Metabolism and pharmacokinetics of active compounds of botanical dietary supplements

Metabolism and pharmacokinetics of the active compounds of botanical dietary supplements (BDS) are essential to their safety and efficacy. In this dissertation, several assays were combined with high performance liquid chromatography-mass spectrometry (HPLC-MS) for the metabolism and pharmacokinetic studies of the active compounds in three dietary supplements: Trifolium pratense (red clover), Cimicifuga racemosa (black cohosh), and Piper methysticum (kava).; LC-MS was used for the quantitation of daidzein, genistein, biochanin A, and formononetin in human serum and urine collected during a Phase I clinical trial. The results indicated that the abundant but weakly estrogenic isoflavones in red clover, biochanin A and formononetin, were rapidly O-demethylated in the liver and possibly in the gut to form the much more estrogenic metabolites genistein and daidzein.; The inhibition of human liver CYP450 isozymes by the standardized red clover extract was investigated for possible herbal-drug interactions. The red clover extract inhibits CYP2C9 with an IC50 of 1.0mug/mL and 3A4 with an IC50 value of 16.6 mug/mL.; In another assay using ultrafiltration LC-MS-MS, eleven GSH adducts of monohydroxylated isoflavones were detected. LC-MSn was used to characterize the structures of the conjugates and the regioisomers were differentiated. However, no mercapturic acids were detected in the urine samples collected during the Phase I clinical trial.; A LC-MS-MS method was developed for the quantitation of 23-epi-26-deoxyactein in human serum and urine collected during a Phase I clinical trial.
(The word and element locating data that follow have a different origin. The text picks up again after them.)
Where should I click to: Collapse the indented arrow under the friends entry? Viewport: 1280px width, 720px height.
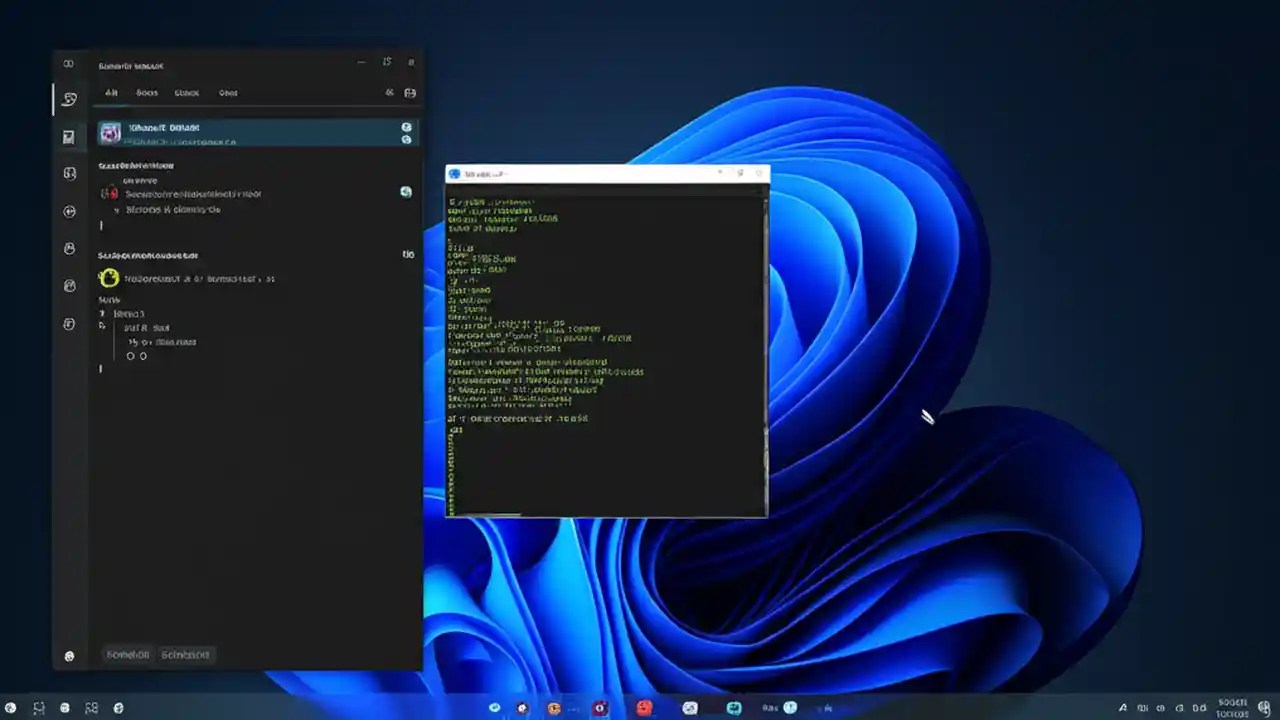pyautogui.click(x=133, y=342)
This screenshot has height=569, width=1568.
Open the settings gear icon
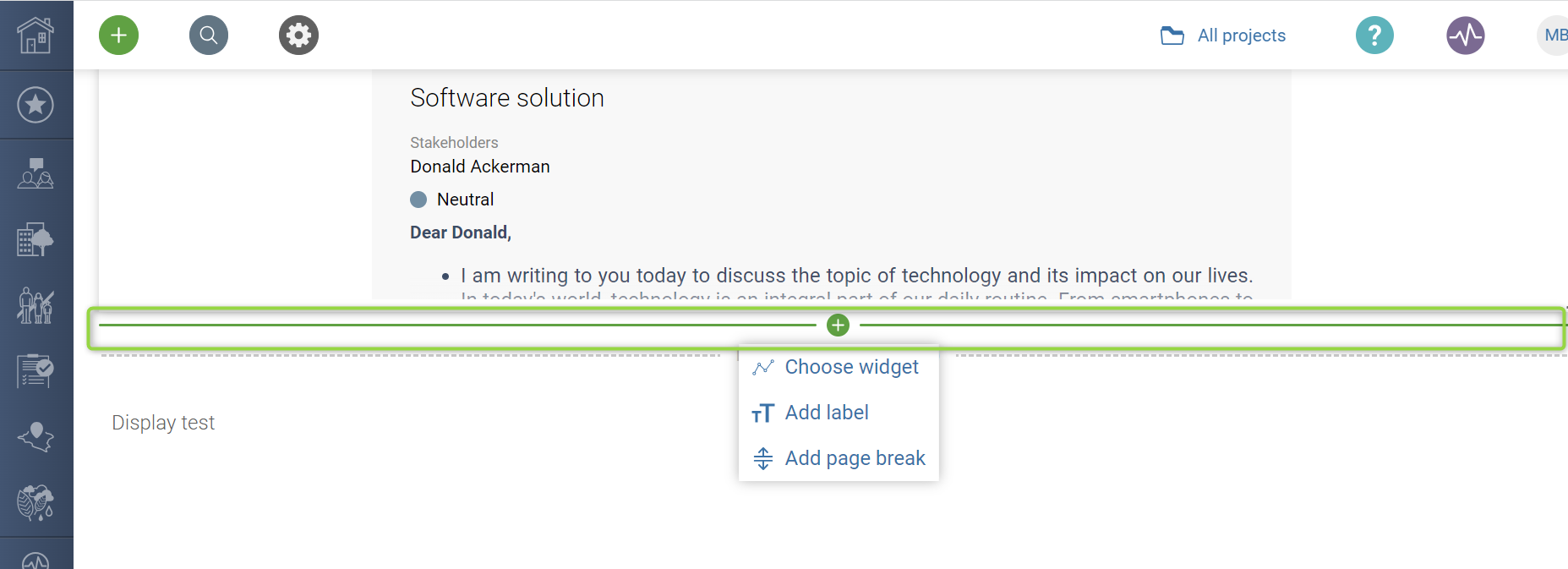(298, 36)
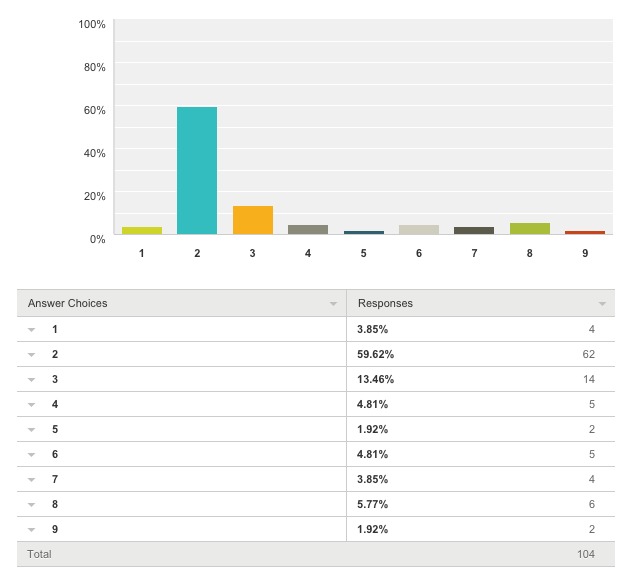Open the Responses column sort dropdown
Viewport: 635px width, 578px height.
pyautogui.click(x=602, y=304)
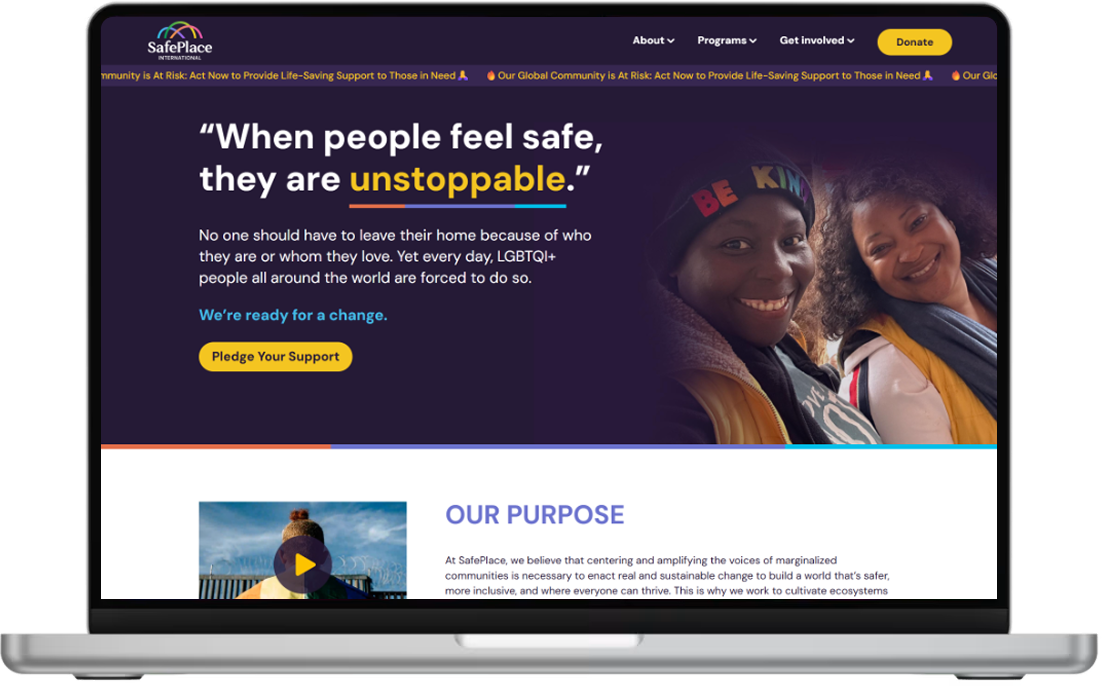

Following oral dose, 23-epi-26-deoxyactein was quickly eliminated with a half-life about 2 h. During the first 24 h, less than 0.01% of the administered 23-epi-26-deoxyactein was recovered in urine indicating that 23-epi-26-deoxyactein was either poorly absorbed or excreted by alternative routes such as in bile.; The mechanism of the kava related hepatotoxicity by forming electrophilic metabolites of methysticin and 7,8-dihydromethysticin was investigated. Both 7,8-dihydromethysticin and methysticin were O-demethylenated predominantly by the cytochrome P450 family CYP2C with CYP2C9 as the major contributor.